Inheritance tax

An inheritance or estate tax is a tax paid by a person who inherits money or property or a levy on the estate (money and property) of a person who has died.[1]

International tax law distinguishes between an estate tax and an inheritance tax—an estate tax is assessed on the assets of the deceased, while an inheritance tax is assessed on the legacies received by the estate's beneficiaries. However, this distinction is not always observed; for example, the UK's "inheritance tax" is a tax on the assets of the deceased, and strictly speaking is therefore an estate tax. For historical reasons, the term death duty is still used colloquially (though not legally) in the UK and some Commonwealth countries.

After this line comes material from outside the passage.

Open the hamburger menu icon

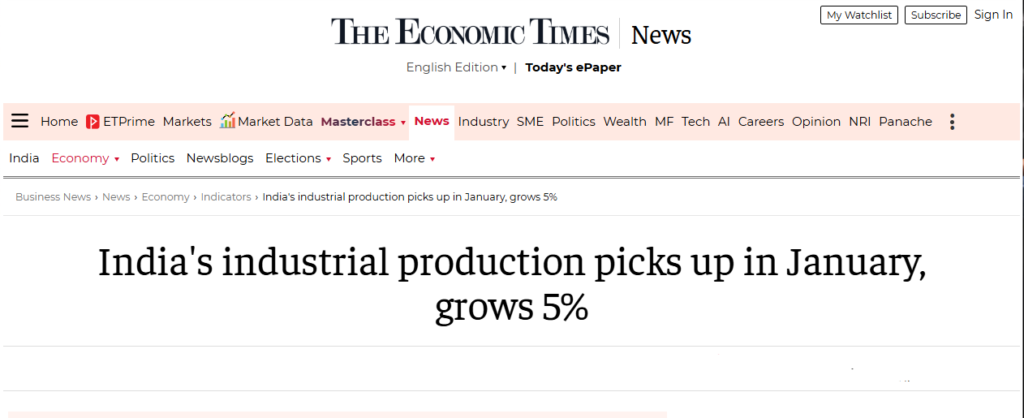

Varieties of inheritance and estate taxes

Some jurisdictions formerly had estate or inheritance taxes, but have abolished them:

Some jurisdictions have never levied any form of tax in the event of death:

Some U.S. states impose inheritance or estate taxes (see inheritance tax at the state level):

UK

Inheritance tax was introduced with effect from 18 March 1986.

History (Succession duty)

Succession duty, in the English fiscal system, "a tax placed on the gratuitous acquisition of property which passes on the death of any person, by means of a transfer from one person (called the predecessor) to another person (called the successor)". In order properly to understand the present state of the English law it is necessary to describe shortly the state of affairs prior to the Finance Act 1894—an act which effected a considerable change in the duties payable and in the mode of assessment of those duties.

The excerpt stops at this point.